= EXERCISE AIM =
Your answer must hold only the lines below from the line containing "Image resolution: width=1568 pixels, height=726" through the line containing "This screenshot has width=780, height=850.", each reproduced exactly.
=== DATA FOR PROCESSING ===
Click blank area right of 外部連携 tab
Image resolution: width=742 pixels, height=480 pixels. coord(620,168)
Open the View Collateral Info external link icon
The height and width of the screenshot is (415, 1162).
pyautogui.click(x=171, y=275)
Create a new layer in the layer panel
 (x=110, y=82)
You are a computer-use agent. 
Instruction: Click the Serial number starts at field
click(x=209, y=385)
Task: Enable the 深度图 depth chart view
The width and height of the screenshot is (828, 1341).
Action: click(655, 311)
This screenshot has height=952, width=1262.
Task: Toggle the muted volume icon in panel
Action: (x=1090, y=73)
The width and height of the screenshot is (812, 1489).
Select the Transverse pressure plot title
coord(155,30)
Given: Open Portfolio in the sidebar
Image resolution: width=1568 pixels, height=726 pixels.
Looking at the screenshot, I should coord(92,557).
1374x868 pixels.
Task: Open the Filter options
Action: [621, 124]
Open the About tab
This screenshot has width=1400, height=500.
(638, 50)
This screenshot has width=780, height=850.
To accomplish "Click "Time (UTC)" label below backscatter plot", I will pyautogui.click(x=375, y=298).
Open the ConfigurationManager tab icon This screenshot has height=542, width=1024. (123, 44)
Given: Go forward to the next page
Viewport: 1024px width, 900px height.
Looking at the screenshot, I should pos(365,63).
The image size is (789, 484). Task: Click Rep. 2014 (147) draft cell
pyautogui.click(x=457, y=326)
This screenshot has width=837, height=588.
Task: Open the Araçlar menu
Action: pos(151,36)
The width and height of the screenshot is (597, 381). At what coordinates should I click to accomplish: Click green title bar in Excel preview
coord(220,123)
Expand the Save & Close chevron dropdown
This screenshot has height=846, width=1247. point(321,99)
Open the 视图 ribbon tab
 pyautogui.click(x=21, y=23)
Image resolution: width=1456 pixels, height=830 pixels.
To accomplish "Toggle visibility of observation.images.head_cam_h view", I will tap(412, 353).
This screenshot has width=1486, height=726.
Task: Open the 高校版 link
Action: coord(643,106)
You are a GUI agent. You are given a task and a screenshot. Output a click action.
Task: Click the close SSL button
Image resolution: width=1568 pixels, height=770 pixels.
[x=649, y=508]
===
= FINAL ANSWER =
Image resolution: width=1568 pixels, height=726 pixels.
Looking at the screenshot, I should coord(92,557).
1374x868 pixels.
Task: Open the Filter options
Action: [621, 124]
Open the About tab
This screenshot has width=1400, height=500.
(638, 50)
This screenshot has width=780, height=850.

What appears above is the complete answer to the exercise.